A.G. Cook on PC Music

Let's take another look at Simon Reynolds' putdown of the PC Music label:

...whether you should even go deep with something so determinedly shallow as the PC Music aesthetic is debatable. But then these sort of operations are never content to just be blank, are they? They can't resist showing how thought-through and conceptual the whole thing is. Pointing out the references, the precursors, the intent.... Just like the art world.

If there's any basis for this it can't be found in this interview with PC Music founder A.G. Cook (hat tip kiptok); it seems quite unpretentious and un-conceptual, while clearly not stupid. Below are a couple of excerpts that get at what this label and producer are about. It's not clear from the music how fully collaborative Cook's production role is -- the various PC artists have a unified sound and intent that makes me think he (or he and someone else at the label) have their hands in everything. Would like to get in touch with one of the artists, say, GFOTY, and ask "who is GFOTY, is it just one person, and if not what is the breakdown of who does what (vocals, production, songwriting, etc)?" Not that it ultimately matters in a post-identity world, it's just a nerdy itch of wanting to know what individual consciousnesses contribute.

Here's AG Cook, from the interview, on his approach to the label:

I've always enjoyed playing a bit of an A&R role, not just through finding new music but also by embracing the major label concept of "artistic development". I particularly enjoy recording people who don't normally make music and treating them as if they're a major label artist. Often we end up developing a really strong musical and visual identity, which is still kinda personal and idiosyncratic. Working with all these different personalities and styles has become a core part of how I think about music, to the extent where, for me, it's becoming a style in itself. So starting a label isn't just a way of releasing all this stuff, but it's also a way of operating as a larger structure that can still be categorised and understood. The label's called PC Music, which alludes to how the computer is a really crucial tool, not just for making electronic music but for making amateur music that is also potentially very slick, where the difference between bedroom and professional studio production can be very ambiguous.

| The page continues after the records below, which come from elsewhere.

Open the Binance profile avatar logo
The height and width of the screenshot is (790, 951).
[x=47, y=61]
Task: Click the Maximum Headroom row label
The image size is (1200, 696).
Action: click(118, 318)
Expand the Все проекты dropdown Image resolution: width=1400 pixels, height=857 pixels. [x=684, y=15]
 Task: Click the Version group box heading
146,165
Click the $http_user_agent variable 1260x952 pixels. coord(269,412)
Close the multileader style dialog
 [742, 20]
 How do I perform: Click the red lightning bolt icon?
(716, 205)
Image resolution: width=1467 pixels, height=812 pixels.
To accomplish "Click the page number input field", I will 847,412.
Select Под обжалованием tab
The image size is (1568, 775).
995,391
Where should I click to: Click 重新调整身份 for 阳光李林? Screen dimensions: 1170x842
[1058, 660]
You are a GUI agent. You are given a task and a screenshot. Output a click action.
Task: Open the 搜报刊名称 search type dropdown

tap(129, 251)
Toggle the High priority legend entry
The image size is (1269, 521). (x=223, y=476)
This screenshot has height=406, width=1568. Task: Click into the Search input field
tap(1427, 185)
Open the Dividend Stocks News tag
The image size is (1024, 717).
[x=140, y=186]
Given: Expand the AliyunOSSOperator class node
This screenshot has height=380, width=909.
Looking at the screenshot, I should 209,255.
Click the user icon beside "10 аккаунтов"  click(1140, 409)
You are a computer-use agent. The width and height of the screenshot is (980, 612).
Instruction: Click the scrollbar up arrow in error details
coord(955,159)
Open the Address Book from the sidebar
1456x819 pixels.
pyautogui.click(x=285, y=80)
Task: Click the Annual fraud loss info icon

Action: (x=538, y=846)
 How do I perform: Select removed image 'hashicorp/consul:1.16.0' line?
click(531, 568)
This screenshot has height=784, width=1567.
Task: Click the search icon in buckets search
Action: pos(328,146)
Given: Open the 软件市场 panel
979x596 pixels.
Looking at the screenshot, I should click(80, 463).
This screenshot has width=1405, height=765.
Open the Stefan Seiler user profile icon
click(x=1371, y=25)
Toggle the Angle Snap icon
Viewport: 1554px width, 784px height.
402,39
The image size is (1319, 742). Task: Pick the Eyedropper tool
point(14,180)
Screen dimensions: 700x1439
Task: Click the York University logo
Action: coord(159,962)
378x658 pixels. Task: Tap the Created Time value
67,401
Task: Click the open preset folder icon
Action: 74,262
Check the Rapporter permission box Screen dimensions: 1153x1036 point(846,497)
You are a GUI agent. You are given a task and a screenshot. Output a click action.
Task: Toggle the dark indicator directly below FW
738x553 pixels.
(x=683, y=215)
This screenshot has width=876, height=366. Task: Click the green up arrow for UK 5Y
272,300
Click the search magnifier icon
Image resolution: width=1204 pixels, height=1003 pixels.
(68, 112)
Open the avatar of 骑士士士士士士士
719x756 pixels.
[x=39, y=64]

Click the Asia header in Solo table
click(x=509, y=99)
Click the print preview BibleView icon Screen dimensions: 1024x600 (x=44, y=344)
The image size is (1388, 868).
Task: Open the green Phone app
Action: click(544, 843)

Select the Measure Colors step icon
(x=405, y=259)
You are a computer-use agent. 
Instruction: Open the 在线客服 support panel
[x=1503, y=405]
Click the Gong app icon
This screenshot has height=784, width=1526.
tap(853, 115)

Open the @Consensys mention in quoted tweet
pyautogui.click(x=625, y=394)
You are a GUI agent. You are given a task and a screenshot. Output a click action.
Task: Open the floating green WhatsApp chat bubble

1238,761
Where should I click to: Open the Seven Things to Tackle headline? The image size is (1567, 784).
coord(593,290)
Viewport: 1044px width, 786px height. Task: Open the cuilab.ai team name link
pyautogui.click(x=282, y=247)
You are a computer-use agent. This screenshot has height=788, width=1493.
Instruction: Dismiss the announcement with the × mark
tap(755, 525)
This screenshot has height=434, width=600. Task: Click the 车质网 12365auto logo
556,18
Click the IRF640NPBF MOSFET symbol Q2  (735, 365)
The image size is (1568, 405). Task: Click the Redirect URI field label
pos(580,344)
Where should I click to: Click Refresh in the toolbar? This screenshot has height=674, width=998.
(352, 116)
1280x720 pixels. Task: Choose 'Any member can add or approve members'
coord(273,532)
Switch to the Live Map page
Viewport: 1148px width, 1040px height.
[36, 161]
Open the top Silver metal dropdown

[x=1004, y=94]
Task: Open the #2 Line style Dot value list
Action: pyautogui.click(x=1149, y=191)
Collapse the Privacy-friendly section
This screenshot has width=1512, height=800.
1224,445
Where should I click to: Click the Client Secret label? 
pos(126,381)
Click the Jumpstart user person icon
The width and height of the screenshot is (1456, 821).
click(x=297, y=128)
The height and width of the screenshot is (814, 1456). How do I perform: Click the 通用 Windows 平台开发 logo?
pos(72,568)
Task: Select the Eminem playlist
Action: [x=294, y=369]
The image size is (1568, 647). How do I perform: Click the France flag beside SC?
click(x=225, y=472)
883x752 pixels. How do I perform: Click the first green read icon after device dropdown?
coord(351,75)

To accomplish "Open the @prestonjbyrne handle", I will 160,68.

This seems neither studiously "blank" nor excessively "thought-through and conceptual" so Simon Reynolds must be getting those pejoratives from somewhere else. Here's Cook on his musical influences:

...those [UK garage and David Guetta] are both pretty big references for me! I'm relatively up to date with chart music. I like keeping track of the mega-producers who have been responsible for endless hits over the last decade or two – Max Martin is probably my favourite, I'm usually drawn to his tracks whether they're for Britney Spears, Taylor Swift or Cher Lloyd. Also producers like Jimmy Jam & Terry Lewis who worked on great New Edition and Janet Jackson albums and then gradually evolved their sound to make songs like "U Remind Me" for Usher. I listen to quite a lot of RnB; I really like Cassie – some of her tracks epitomise the minimal, synthetic, almost robotic potential of commercial music, something which can sound crap when it's done badly, but can also become a sort of perfect, untouchable product when done in the right way. I always find any kind of "extreme" pop music interesting. One of my favourite albums is Cupid and Psyche 85 by Scritti Politti, which was a conscious decision to take pop music and make it as shiny and detailed as possible – it's a really beautiful balance of great hooks, rhythms and sounds. There's so much other stuff that has been influential: J-Pop, K-Pop, Nightcore, Ark Music Factory, Hudson Mohawke and Nadsroic, Frank Zappa's Synclavier stuff, Jumpstyle. Recently I've been really into Ukraine's Eurovision 2013 entry, "Gravity" by Zlata Ognevich. It's the same few chords throughout, but they keep moving them around to create different sections – it just feels like it's infinitely escalating, really clever.